The server build node in Jenkins is pretty vanilla (no perforce integration required) – it is simply kicked off after a successful client build.

Here is the meat and potatoes of the server build node:


"C:\UnrealEngine-release\Engine\Build\BatchFiles\RunUAT.bat" BuildCookRun -project="C:\EF-Depot\depot\EFPrototype\EFPrototype.uproject" -noP4 -platform=Win64 -build -clientconfig=Development -serverconfig=Development -cook -stage -pak -server -serverplatform=Win64 -noclient -archive -archivedirectory="C:\Server-Build"

Again, it runs the UAT tool from our custom engine folder.   The final steps are copying those server files to a stable directory and stopping/starting the game server process

start Taskkill /F /IM EFPrototypeServer.exe
XCOPY "C:\Server-Build\WindowsServer" "C:\Unreal Server" /S /y
start "" "c:\Unreal Server\EFPrototype\Binaries\Win64\EFPrototypeServer.exe" 

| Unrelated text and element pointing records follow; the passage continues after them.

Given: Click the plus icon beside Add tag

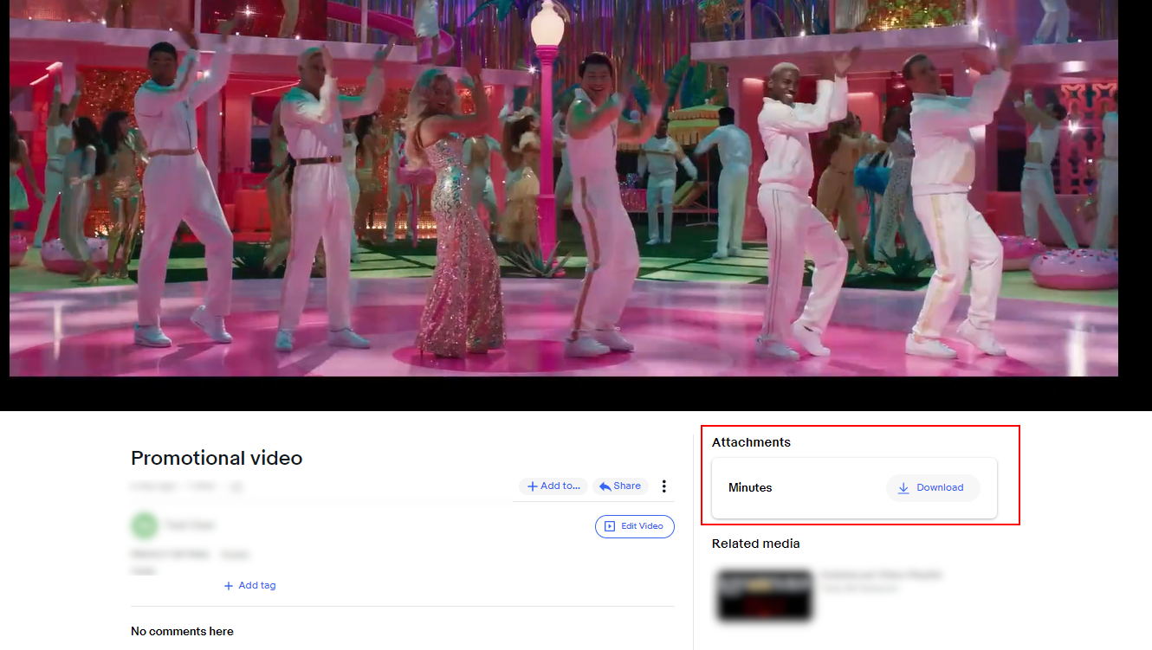Looking at the screenshot, I should coord(229,586).
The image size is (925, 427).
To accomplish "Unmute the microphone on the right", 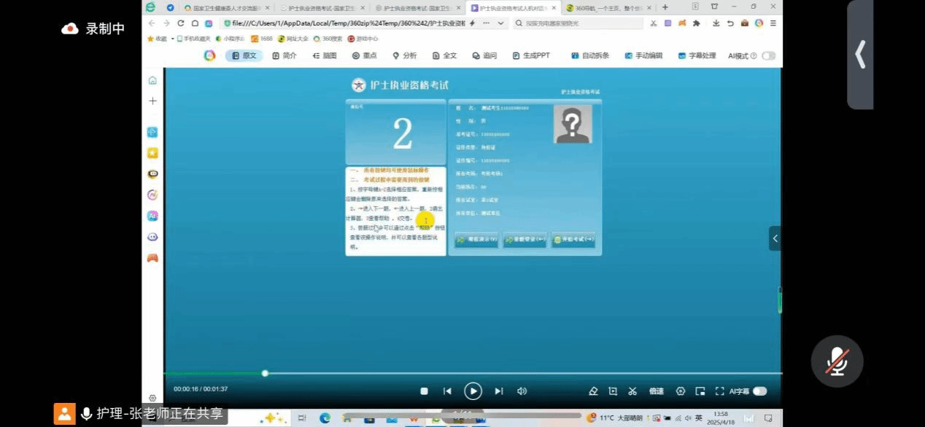I will (x=837, y=361).
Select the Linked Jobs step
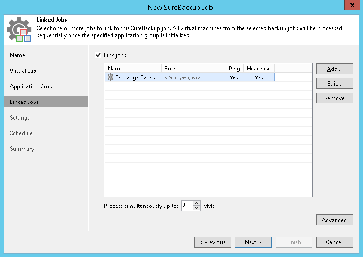 25,102
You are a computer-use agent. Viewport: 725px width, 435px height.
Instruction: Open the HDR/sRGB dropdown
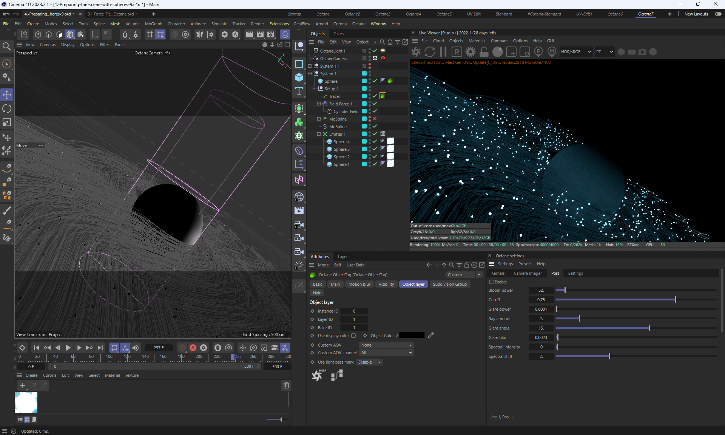(x=575, y=52)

We didn’t find a lot of information out there about the Unreal build process (outside of the editor) and had to learn a lot of this by trial and error.  We are glad to give back what we have learned to the community and would be happy to answer any questions.

Our process may not be perfect and it is evolving every day.  Eventually we will probably create a gradle or ant script to encompass all these tasks and have jenkins use them.  We are also are working on parameterized builds and build number integration, etc  – but it currently suffices for our needs as we grow our team and our project and get closer and closer to a public release.